I had visions of my children learning my story at some point down the road and being in awe that all of that went on under their noses and they were completely unaware. I’m not sure that vision will come true. There is probably going to be some side effects that will take me out in some capacities. I want them to live in a house filled with joy and security. I can’t imagine a place where my children have a need that I’m not physically able to meet. I’m horrible at asking people for help; my husband calls it stubborn but I call it independent.
So here we go again. Another round on a path we didn’t choose. I feel better prepared for it this time but angry that I have to do it all. My children don’t deserve this. My husband doesn’t deserve this. I don’t deserve this but this is what we got.

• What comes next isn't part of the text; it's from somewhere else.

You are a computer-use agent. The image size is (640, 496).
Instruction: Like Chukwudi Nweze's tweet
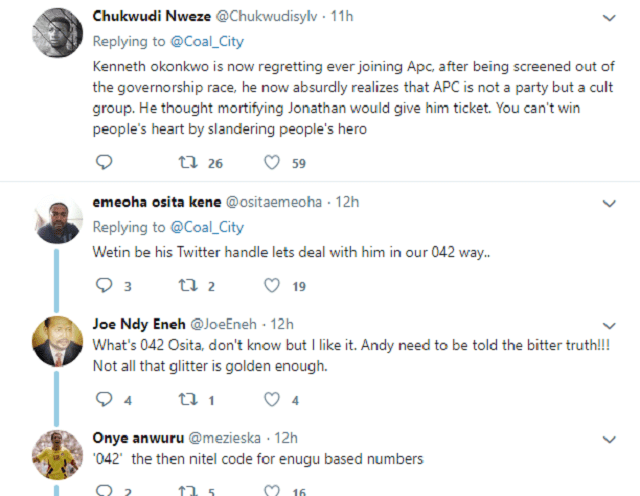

Don’t get me wrong, I don’t feel sorry for myself. I never cry this time around. Perhaps the pregnancy hormones overloaded me the first time but I felt like I cried all the time. Regardless of what this brings I still consider myself a lucky one. I know people with similar melanoma stories to mine that are no longer here to fight. They left behind young children and families and friends that loved them just as much as mine love me.
I will continue to fight for my life and for the mother that my children need to have in their lives. I’m scared some days but for the most part I’m just feeling solid in my belief that I’m not going anywhere. Like all stubborn/independent people I firmly believe that no one can do things better than I can so giving up will never be an option.